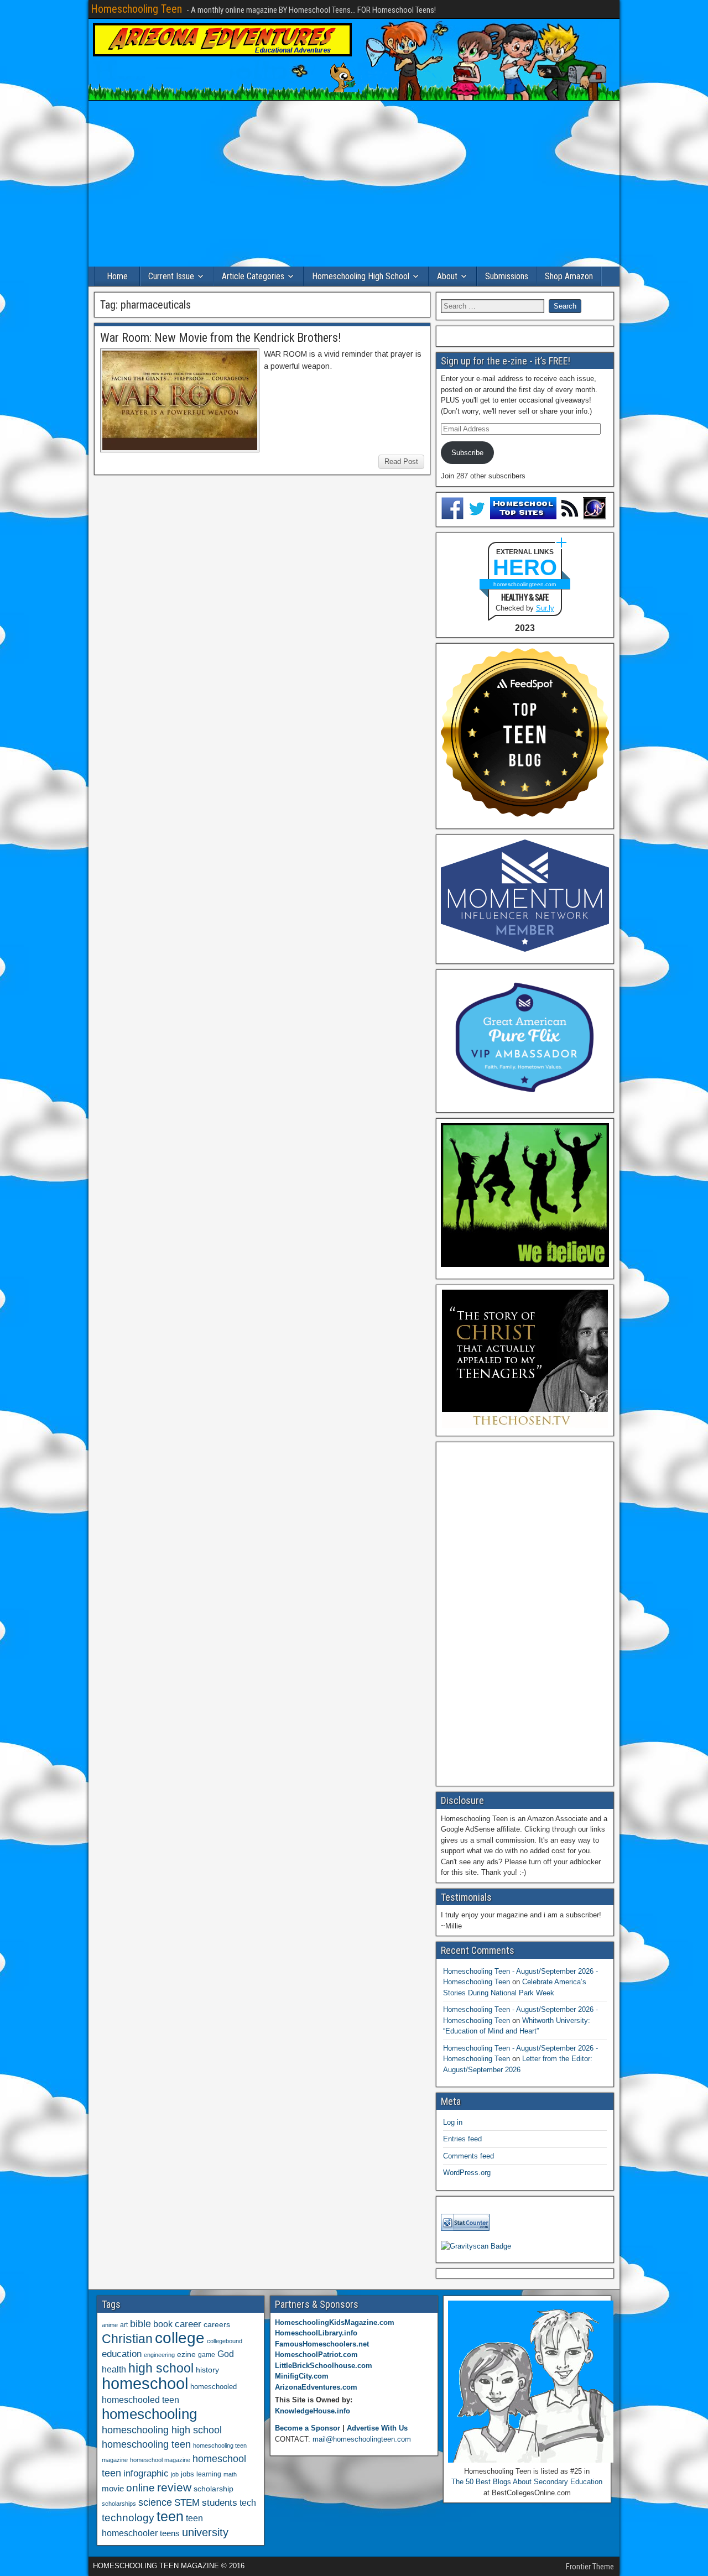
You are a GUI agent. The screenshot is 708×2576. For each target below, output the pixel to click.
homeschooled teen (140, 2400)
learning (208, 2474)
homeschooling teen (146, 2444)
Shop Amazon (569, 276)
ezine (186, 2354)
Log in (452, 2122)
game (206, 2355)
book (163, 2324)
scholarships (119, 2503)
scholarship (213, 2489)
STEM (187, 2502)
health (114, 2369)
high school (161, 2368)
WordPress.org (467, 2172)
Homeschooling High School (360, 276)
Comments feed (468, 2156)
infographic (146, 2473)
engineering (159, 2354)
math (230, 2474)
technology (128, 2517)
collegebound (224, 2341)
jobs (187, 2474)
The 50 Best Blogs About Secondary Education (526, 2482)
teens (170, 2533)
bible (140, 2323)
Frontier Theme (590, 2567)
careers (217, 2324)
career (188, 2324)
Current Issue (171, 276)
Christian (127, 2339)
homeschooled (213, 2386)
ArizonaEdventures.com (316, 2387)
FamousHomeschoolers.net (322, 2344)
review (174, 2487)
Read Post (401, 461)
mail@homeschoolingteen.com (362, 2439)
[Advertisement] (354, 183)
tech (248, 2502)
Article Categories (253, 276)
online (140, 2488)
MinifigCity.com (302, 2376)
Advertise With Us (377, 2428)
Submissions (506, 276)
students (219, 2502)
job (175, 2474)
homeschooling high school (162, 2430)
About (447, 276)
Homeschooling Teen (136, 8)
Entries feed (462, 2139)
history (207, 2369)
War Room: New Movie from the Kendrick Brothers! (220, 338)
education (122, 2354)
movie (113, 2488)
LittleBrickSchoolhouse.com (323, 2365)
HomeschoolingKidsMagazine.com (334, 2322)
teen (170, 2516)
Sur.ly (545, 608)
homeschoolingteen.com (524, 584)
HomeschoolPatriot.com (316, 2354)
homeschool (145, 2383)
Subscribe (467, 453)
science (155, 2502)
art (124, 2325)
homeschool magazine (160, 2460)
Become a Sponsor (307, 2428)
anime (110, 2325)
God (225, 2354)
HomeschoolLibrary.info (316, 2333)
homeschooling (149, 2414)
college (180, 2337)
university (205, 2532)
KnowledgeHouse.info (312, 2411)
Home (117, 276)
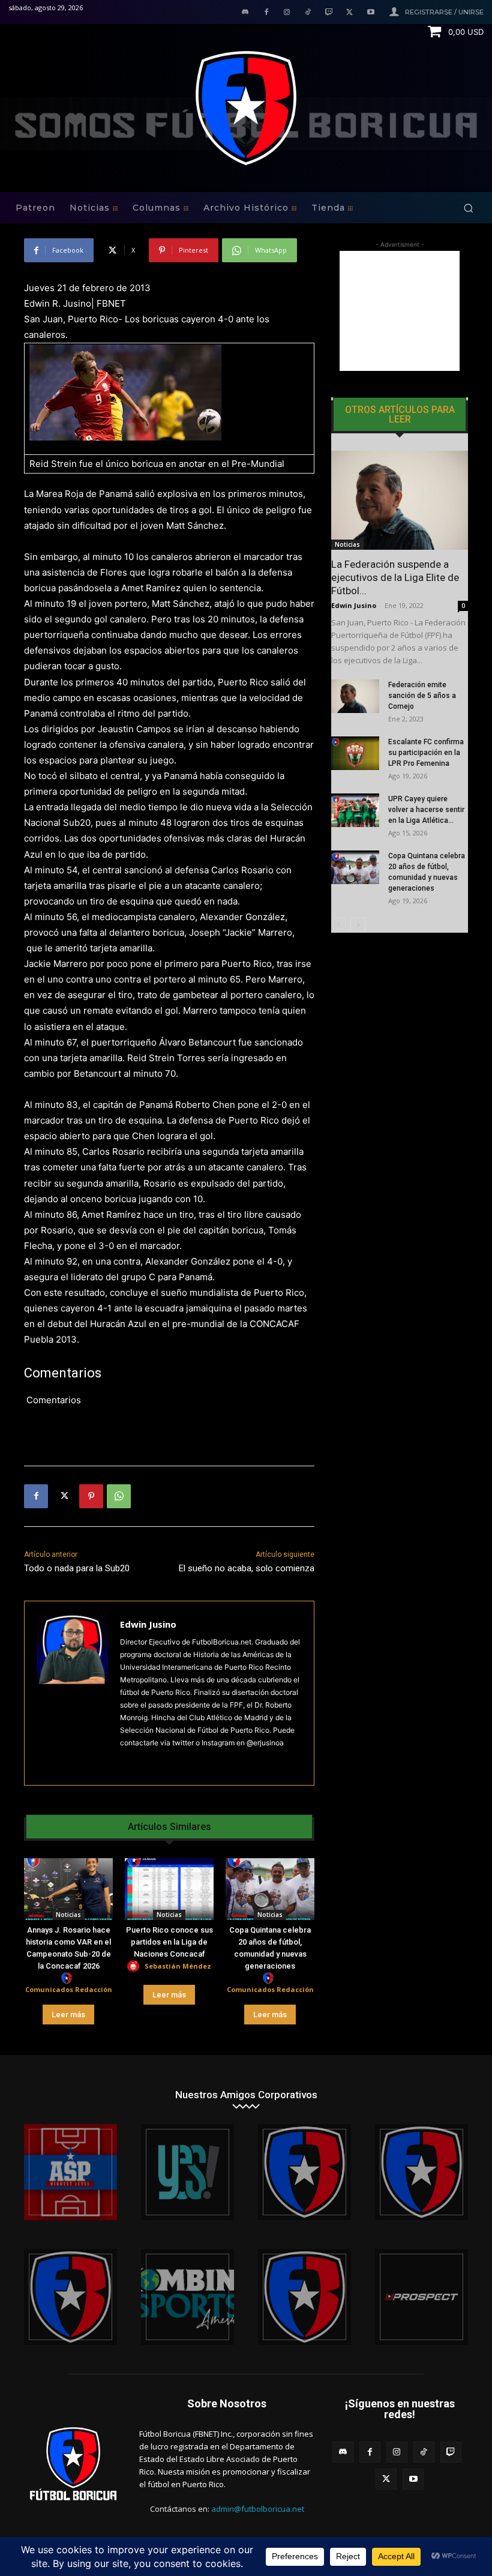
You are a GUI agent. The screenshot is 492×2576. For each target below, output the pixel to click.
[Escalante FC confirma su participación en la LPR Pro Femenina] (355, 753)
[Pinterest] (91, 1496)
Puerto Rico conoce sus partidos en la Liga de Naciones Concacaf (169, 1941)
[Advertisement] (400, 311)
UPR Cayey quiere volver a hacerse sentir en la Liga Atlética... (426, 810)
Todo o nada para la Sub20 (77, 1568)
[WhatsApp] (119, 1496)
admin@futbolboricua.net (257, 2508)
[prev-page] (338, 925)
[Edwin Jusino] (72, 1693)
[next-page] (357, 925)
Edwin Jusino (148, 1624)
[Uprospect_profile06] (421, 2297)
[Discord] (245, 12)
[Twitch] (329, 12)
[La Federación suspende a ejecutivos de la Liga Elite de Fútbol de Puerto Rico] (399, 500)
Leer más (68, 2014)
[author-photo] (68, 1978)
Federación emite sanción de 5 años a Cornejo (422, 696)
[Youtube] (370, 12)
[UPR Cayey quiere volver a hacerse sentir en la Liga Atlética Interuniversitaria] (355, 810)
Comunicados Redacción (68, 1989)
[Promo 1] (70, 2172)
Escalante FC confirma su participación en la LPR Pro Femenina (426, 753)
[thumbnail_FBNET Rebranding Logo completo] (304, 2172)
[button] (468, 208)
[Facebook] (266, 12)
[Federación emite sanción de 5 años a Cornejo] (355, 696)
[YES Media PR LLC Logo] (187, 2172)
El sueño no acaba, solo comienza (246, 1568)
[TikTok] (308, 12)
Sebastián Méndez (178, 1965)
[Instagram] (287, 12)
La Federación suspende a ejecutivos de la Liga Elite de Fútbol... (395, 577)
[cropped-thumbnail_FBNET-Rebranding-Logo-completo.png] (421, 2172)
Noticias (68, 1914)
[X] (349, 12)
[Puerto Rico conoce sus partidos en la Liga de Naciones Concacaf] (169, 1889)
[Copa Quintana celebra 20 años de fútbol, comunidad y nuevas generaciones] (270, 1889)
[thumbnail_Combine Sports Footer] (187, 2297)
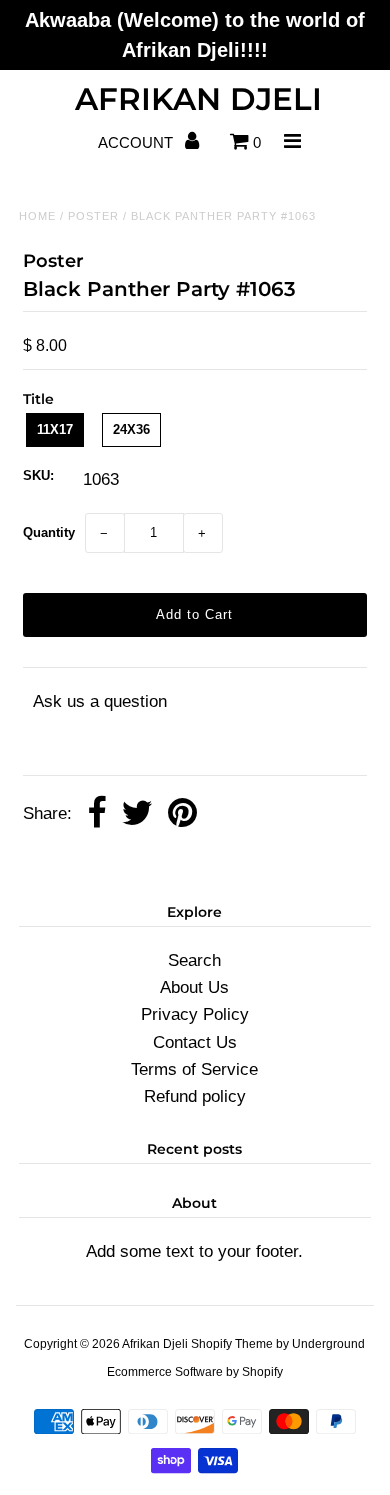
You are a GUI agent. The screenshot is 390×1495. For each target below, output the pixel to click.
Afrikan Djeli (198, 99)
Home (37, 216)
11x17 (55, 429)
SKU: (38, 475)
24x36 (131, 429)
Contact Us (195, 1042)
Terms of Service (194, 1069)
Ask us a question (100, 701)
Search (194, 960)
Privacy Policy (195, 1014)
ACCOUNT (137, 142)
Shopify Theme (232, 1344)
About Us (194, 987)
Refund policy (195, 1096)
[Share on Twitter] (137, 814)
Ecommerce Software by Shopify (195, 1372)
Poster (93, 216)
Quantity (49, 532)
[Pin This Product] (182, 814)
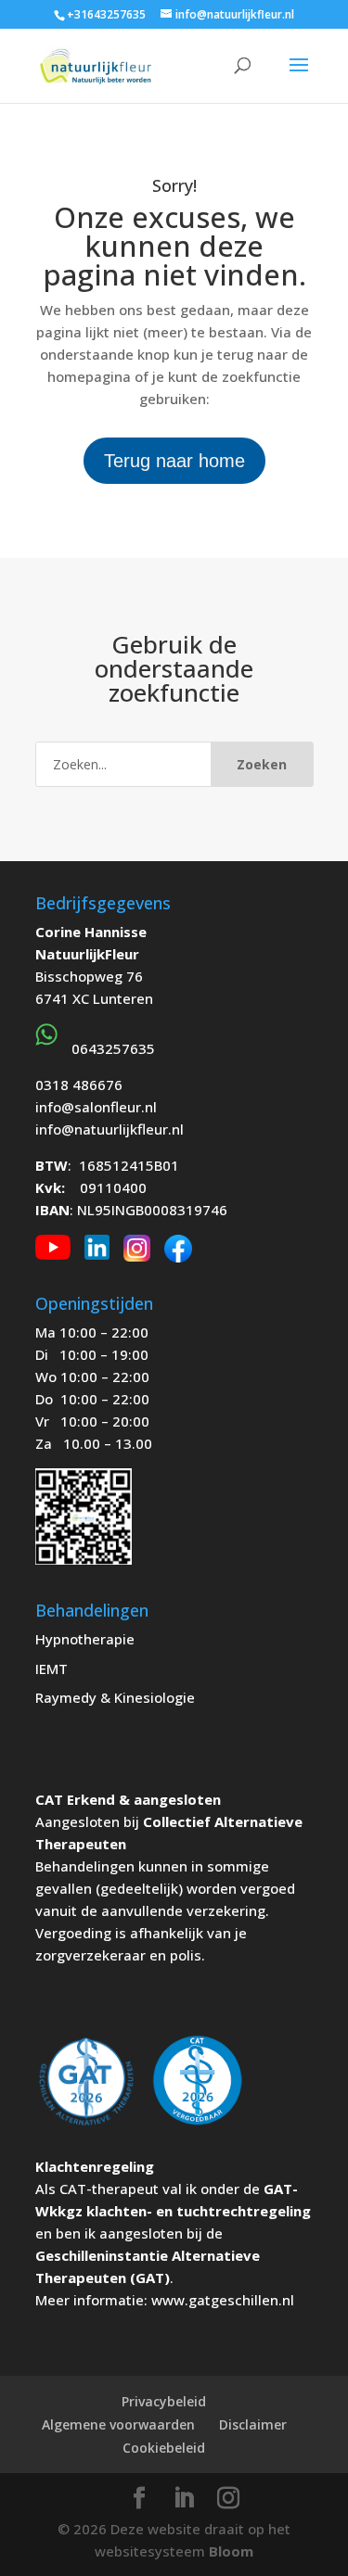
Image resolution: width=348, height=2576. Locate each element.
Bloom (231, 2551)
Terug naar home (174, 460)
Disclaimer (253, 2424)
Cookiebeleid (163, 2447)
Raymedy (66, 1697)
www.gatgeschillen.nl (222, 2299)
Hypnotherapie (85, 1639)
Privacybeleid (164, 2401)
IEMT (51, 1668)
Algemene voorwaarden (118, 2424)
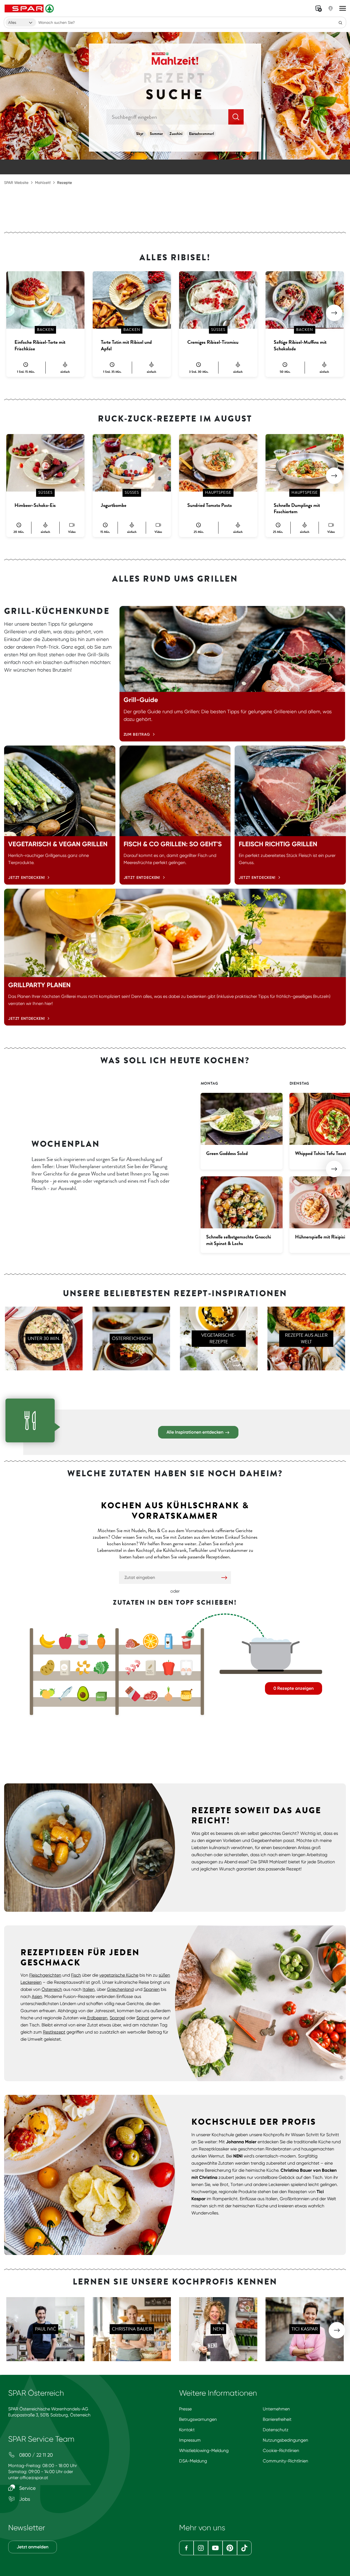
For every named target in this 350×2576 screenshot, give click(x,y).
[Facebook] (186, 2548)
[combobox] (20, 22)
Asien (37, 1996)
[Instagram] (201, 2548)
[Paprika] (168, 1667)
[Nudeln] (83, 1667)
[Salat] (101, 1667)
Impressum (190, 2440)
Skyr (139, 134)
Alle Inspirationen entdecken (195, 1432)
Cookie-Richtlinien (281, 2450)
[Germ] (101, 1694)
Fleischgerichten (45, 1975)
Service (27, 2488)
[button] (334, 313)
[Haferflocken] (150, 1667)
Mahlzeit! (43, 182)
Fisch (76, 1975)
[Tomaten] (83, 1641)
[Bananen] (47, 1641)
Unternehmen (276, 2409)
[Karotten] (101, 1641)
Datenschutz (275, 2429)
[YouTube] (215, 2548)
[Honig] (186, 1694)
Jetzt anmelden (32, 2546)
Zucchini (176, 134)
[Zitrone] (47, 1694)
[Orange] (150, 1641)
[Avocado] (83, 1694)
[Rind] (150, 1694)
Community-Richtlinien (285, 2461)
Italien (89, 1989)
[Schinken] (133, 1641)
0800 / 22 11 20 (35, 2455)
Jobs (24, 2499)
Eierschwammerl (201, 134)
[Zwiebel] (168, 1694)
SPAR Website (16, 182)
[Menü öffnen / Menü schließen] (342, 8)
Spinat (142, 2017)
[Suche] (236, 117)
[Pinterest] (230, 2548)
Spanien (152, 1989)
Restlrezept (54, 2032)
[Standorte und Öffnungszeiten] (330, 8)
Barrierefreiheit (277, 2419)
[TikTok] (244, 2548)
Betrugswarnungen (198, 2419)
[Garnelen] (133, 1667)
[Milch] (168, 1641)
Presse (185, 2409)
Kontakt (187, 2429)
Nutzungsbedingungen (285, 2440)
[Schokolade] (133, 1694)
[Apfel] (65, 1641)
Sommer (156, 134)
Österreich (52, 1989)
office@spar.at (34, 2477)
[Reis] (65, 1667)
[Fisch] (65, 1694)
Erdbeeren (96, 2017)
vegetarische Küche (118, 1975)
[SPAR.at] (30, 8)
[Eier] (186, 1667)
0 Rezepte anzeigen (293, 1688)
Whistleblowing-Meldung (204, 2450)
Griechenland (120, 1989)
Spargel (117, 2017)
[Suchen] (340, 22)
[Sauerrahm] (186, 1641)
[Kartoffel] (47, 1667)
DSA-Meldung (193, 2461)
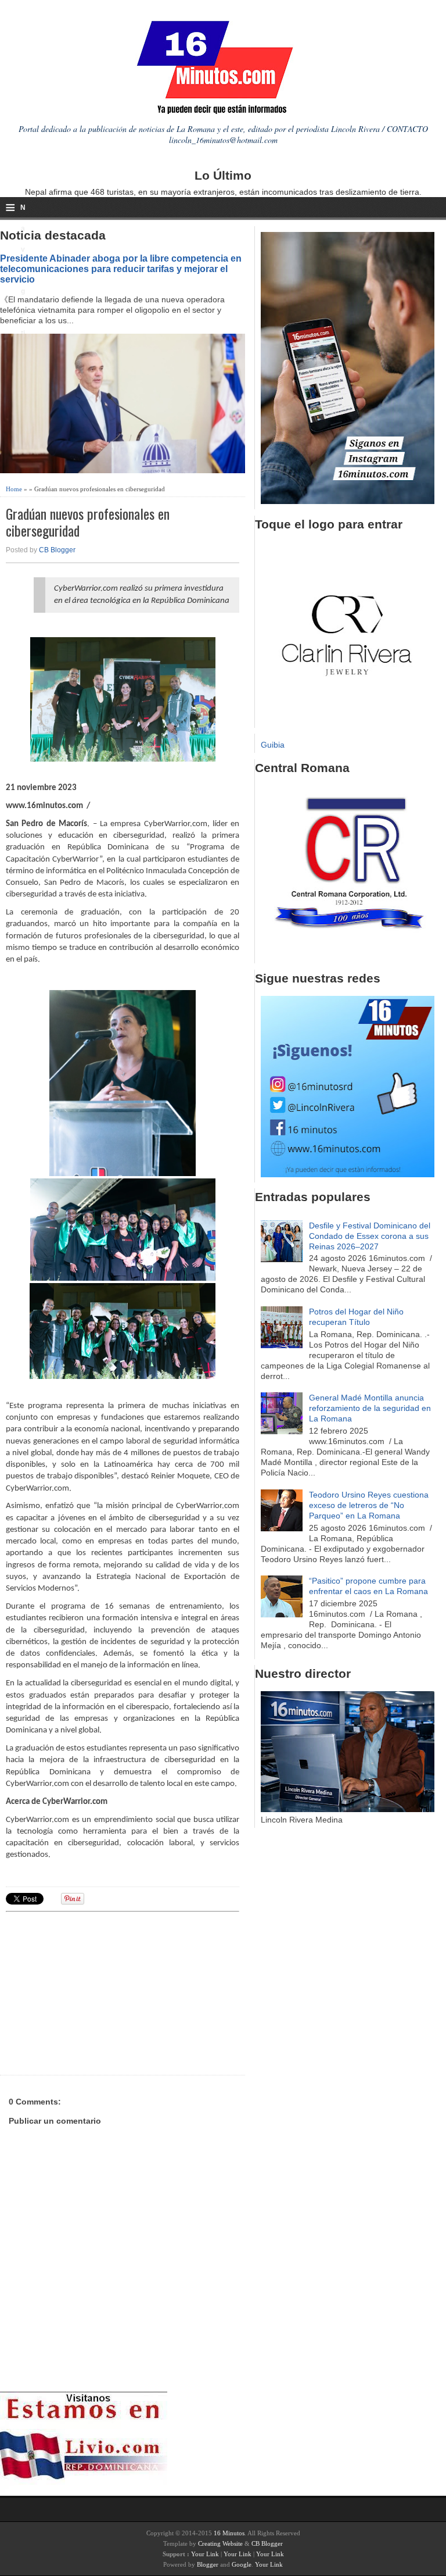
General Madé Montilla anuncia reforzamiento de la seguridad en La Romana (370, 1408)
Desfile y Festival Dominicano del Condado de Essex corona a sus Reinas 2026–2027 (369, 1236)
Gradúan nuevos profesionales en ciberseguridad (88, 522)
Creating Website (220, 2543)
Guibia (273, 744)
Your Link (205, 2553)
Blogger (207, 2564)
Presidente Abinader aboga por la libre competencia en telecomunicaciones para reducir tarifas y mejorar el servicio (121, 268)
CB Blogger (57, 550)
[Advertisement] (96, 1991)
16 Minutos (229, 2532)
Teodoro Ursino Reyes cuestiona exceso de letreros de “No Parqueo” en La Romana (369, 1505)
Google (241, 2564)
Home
........
REQUIRED ACTION
Reproduce exactly, and only, the part of the listing above that begins at the line with "Leer más (68, 2014)" and goes on through the line with "[Promo 1] (70, 2172)".

WRITTEN SOLUTION
Leer más (68, 2014)
[author-photo] (68, 1978)
Federación emite sanción de 5 años a Cornejo (422, 696)
[Youtube] (370, 12)
[UPR Cayey quiere volver a hacerse sentir en la Liga Atlética Interuniversitaria] (355, 810)
Comunicados Redacción (68, 1989)
[Promo 1] (70, 2172)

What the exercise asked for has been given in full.